The season of Halloween is upon us! If you’re at a loss for what to watch to celebrate the best holiday, I have the show for you. One of my favorite tv shows has always been The Twilight Zone. The creepy, mind blowing twists have always made me think. It’s truly a classic. Jordan Peele (the genius behind Get Out and Us) created a revival of the show, keeping the same creepiness and crazy twists while adding a modern spin. Here are the three best episodes out of the season, perfect for Halloween!
The creepiness of Replay is in the realistic horror of the episode. Police violence is a very real issue in the world today. In Replay a woman finds out that her camcorder can turn back time, and tries desperately to save her son from being killed by a racist police officer. The episode takes an older concept, one used in the classic Twilight Zone, but applies a very real issue to it. This combination creates a very creepy and interesting episode, sure to make people think.
Nightmare at 30,000 feet
Nightmare at 20,000 was always one of my favorite classic Twilight Zone episodes, so I was very excited to see how the revival would handle it. In a smart move on the writer’s part, they kept the basic idea but changed a lot of the plot. The original episode was about a man recently released from a sanitarium tries to convince people on the plane with him that there is a gremlin messing with the plane. By comparison, the revival’s episode, Justin, a journalist with PTSD travels for work.
He finds a podcast that has an episode about “The Mystery of Northern Goldstar Flight 1015,” the very flight he is on. As Justin tries to convince the rest of the passengers that the flight is doomed, he is met with skepticism at every turn. Nightmare at 30,000 feet provides a pretty good twist, but what really makes this episode one of my favorites is what intrigued me the first time, the protagonist being put into a position where he must convince everyone they are doomed and no one believing him.
The best part of this episode is the meta aspect of it, a Twilight Zone episode within a Twilight Zone episode.

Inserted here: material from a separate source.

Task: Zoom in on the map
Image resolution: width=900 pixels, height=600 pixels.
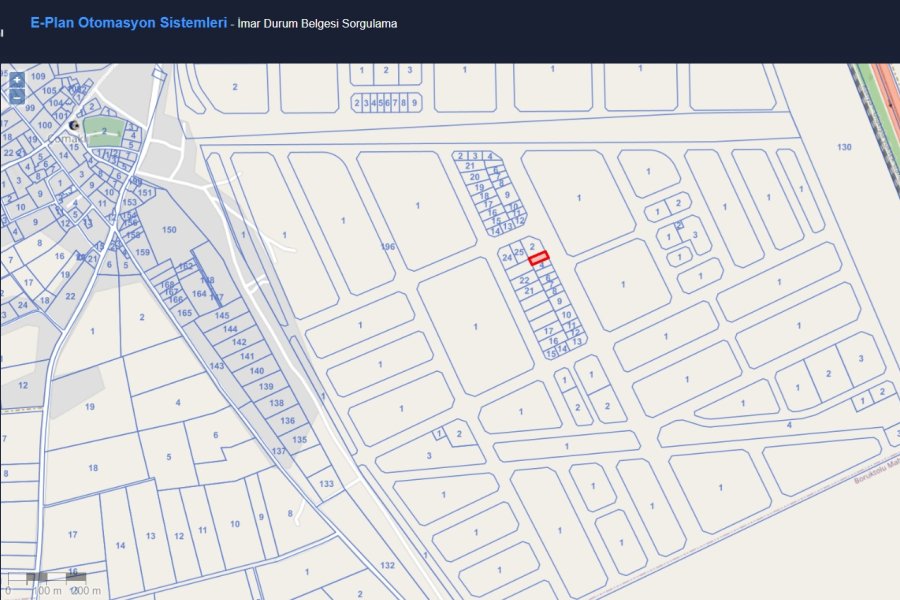Action: 17,79
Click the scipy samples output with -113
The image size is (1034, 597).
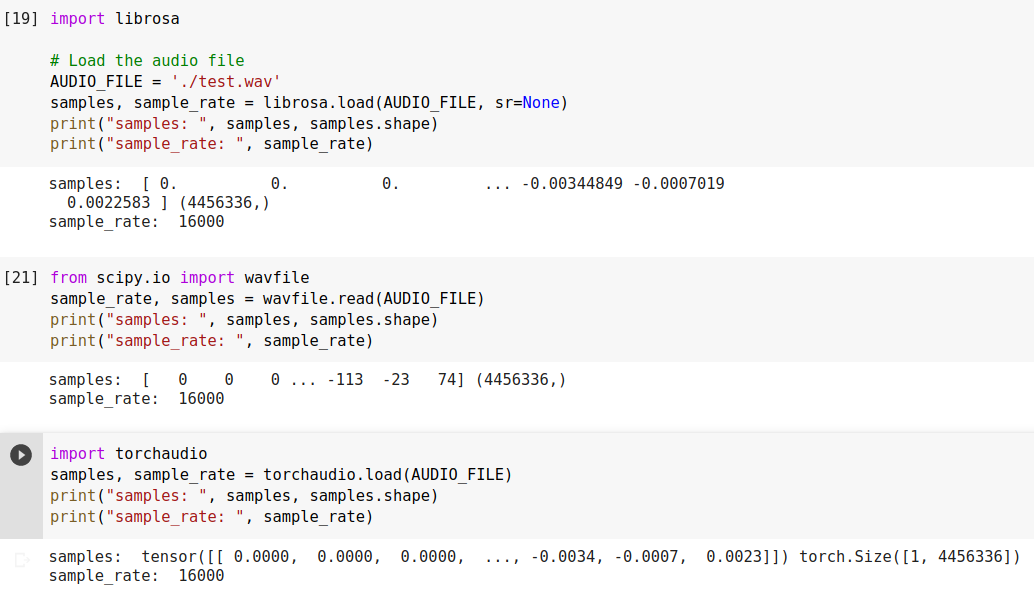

Sophie, a writer for The Twilight Zone, is plagued by a mysterious figure referred to as the Blurryman. She learns that Blurryman was seen in one scene from every episode from the season.

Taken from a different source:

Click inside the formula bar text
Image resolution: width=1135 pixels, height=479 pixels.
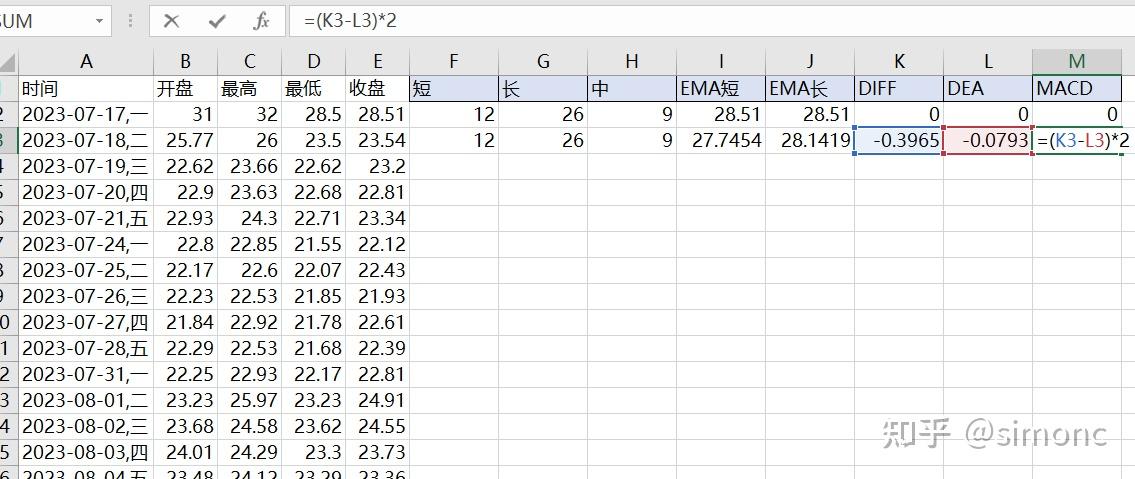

As the line between real and fantasy is blurred for Sophie, Blurryman starts to appear to her in a typical ghost haunting. It reminded me of the episode Black Museum in Black Mirror, with a ton of references to episodes from the whole season. The episode was a typical The Twilight Zone episode, full of commentary on story-telling, creepiness, shocking twists, and nods to the classic The Twilight Zone.